Débouchés
petisaintleu
Les premiers mètres suivant notre téléportation, nous tombâmes sur des centaines de graffitis à caractères sataniques. Pas de quoi fouetter un chat noir. Les étudiants s'intéressent à tout ce qui est sensation forte, la drogue, le sexe et les sciences occultes. Il faut bien que jeunesse se passe. Et je suppose qu'à Columbia, ils devaient jalouser les membres des Skull and Bones de Yale ou du Fly Club d'Harvard. Ils réglaient leurs différends à coups de crosse lors des matchs de hockey, voire plus, s'ils croisaient des pom-pom girls.

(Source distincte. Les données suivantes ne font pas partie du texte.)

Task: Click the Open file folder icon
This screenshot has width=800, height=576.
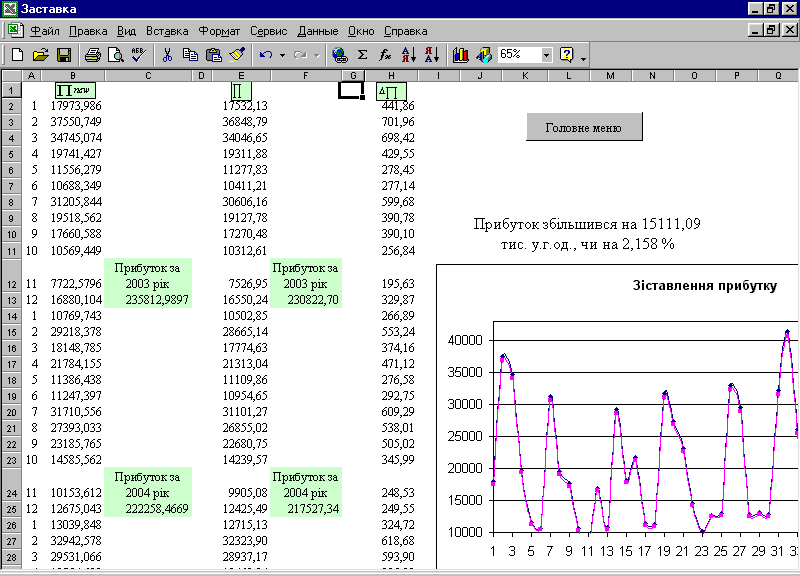Action: click(x=40, y=55)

Une fois passés les vingt premiers hectomètres sans avoir, par miracle, glissé sur un charnier de préservatifs ou s'être fait éperonner par une seringue, nous atteignîmes le premier cercle de l'enfer. Nous y croisâmes Socrate, Saladin et Cornelia. C'est ainsi que je nommai les premiers rats rencontrés.
J'entendis un bip. Il est heureux que les opérateurs étrangers vous rappellent à leurs bons souvenirs mercantiles, dès que vous avez posé un bout d'orteil sur leur territoire. J'avais oublié mon téléphone dans une poche intérieure de mon blouson. Goethe nous accompagna dès lors : « Mehr Licht » pour, à défaut de nous éclairer, avoir suffisamment de clarté pour progresser.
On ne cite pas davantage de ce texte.